Sorry but Cary and Morrisville NC police are also no help. Now I'm hesitant to call them because I can't risk being evicted.
Thanks NC! All entitled out of control teens who accept no responsibility for their actions should move here! You have given them all the rights and outs to do whatever they want and be coddled by the state. Classic.
 

pigless in VA

Well-Known Member
Welcome, Lori. I am appalled that the police told you that you could be evicted for calling them. How many officers told you that? If it was only one or two, I think I would make a few phone calls to verify the truth of that. Perhaps it has more to do with your landlord.
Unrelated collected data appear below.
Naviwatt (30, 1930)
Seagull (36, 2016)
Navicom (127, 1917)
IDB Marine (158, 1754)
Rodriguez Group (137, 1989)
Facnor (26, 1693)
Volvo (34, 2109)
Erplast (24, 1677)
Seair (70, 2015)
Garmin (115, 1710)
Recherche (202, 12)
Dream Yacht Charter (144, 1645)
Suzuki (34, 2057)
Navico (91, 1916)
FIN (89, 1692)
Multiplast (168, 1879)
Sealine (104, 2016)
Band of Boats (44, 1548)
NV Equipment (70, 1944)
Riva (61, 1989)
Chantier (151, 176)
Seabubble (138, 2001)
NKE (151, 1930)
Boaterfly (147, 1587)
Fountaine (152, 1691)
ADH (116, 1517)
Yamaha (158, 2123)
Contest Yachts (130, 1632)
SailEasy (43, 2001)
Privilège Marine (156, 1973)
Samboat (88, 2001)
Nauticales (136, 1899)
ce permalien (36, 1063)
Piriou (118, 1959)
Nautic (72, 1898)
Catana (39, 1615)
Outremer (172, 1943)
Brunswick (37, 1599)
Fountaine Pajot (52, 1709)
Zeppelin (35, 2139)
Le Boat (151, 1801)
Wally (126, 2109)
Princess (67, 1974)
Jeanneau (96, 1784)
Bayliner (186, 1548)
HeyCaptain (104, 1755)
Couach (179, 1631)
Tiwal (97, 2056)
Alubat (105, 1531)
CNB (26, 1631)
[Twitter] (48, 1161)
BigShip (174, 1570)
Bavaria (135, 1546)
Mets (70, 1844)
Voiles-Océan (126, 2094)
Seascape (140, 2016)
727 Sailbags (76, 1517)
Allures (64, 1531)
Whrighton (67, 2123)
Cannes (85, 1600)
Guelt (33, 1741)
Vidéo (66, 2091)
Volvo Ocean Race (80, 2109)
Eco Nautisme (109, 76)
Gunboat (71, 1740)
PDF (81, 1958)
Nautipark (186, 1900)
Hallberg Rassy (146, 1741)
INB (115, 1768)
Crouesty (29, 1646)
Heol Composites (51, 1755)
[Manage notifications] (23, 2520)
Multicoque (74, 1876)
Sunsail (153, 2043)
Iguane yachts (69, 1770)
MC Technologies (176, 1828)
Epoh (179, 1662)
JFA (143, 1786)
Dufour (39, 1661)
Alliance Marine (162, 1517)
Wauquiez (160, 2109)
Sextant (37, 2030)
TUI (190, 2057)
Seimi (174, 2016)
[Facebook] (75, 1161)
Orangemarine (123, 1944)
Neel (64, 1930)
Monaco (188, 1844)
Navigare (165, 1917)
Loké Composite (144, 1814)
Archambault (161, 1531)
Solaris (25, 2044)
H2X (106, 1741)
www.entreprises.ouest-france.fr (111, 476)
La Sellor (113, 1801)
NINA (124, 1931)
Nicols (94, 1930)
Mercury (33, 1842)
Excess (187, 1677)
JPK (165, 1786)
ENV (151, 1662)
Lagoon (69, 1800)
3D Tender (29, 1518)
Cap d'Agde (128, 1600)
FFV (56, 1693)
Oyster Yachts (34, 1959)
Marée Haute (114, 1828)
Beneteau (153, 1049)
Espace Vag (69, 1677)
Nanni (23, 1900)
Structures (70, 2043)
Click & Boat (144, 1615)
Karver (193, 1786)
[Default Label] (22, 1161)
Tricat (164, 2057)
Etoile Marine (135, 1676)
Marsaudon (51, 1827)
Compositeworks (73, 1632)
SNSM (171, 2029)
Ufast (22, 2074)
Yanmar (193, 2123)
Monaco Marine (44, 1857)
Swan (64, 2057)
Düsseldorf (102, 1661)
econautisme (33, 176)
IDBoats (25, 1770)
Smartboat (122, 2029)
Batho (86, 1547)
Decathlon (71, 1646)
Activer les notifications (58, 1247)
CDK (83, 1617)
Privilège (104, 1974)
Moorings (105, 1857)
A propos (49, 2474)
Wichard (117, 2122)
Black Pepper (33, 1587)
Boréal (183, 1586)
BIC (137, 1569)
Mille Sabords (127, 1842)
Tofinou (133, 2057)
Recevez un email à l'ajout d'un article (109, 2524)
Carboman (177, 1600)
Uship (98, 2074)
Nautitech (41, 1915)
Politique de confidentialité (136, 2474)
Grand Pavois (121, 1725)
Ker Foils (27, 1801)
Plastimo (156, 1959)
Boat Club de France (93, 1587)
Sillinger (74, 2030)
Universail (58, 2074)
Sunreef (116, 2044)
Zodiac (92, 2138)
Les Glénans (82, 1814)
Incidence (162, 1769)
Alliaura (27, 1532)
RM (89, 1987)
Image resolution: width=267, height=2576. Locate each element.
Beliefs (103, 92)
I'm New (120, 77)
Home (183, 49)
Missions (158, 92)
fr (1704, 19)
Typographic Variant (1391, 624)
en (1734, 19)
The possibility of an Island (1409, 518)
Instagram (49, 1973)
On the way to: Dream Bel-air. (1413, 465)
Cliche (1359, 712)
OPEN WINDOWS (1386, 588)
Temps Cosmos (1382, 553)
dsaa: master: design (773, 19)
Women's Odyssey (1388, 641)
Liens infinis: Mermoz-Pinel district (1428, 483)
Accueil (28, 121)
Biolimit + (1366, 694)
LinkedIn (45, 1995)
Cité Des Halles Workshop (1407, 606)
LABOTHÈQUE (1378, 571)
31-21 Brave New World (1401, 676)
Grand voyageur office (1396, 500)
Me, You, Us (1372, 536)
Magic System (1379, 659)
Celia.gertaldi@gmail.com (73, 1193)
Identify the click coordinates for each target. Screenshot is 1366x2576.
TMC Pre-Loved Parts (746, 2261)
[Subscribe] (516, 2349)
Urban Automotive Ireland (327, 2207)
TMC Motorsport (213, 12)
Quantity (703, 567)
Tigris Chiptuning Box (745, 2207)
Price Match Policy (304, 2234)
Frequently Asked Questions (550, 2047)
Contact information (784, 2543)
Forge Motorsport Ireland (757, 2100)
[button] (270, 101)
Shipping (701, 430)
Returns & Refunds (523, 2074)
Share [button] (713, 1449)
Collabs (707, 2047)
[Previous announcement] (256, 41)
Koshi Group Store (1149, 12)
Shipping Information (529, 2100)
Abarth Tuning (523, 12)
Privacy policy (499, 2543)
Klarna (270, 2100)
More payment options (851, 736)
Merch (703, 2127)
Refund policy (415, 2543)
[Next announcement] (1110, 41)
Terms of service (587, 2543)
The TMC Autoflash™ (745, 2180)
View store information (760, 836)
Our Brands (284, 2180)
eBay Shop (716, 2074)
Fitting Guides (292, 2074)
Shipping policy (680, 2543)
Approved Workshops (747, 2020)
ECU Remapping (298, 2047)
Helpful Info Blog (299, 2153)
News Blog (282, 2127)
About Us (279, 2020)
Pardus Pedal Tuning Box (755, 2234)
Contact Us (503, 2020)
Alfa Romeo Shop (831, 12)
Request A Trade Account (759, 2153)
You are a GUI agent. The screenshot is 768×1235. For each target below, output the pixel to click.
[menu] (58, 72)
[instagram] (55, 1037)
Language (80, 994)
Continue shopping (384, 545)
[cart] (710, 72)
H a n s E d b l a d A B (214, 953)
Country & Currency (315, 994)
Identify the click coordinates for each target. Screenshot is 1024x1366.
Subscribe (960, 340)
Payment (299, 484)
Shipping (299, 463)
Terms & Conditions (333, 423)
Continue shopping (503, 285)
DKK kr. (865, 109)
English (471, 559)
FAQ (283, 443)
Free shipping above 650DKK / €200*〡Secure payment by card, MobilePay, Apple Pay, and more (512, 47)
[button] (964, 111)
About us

At any rate, this is an old thread from 2011. I think you will get more responses to your post if you begin a new thread (discussion) by using the blue button at the top of the forum page. I'm so sorry that you're struggling with your daughter.
 
The reason she could be evicted is because of nuisance laws. Many states have laws that require landlords to evict tenants that frequently violate the law. One of the criteria is frequent visits of the police to an apartment. The unintended effect of these laws is that many domestic abuse victims are afraid to call the police when their abuser is violent for fear that they will be evicted. I think you should talk to your landlord about your situation to see if he/she would guarantee that you would not be evicted if you called the police a few times
 

Praecepta

Active Member
My understanding of those nuisance laws is they are intended for areas with drug activity. They can't catch people dealing drugs [difficult], so they get them for numerous police calls for other things which typically go on around drug houses. Littering, fighting, animal violations, habitation code violation, etc.

Sort of an "Al Capone" law where they got him on tax evasion because they couldn't catch him doing anything else. This is NOT intended to discourage regular police calls!

Anyway with that said, talk to your local Police Chief or City Attorney. Ask what the deal is. Also a good idea to read the law. Usually they (police) are required to notify you in writing several times before they can evict you.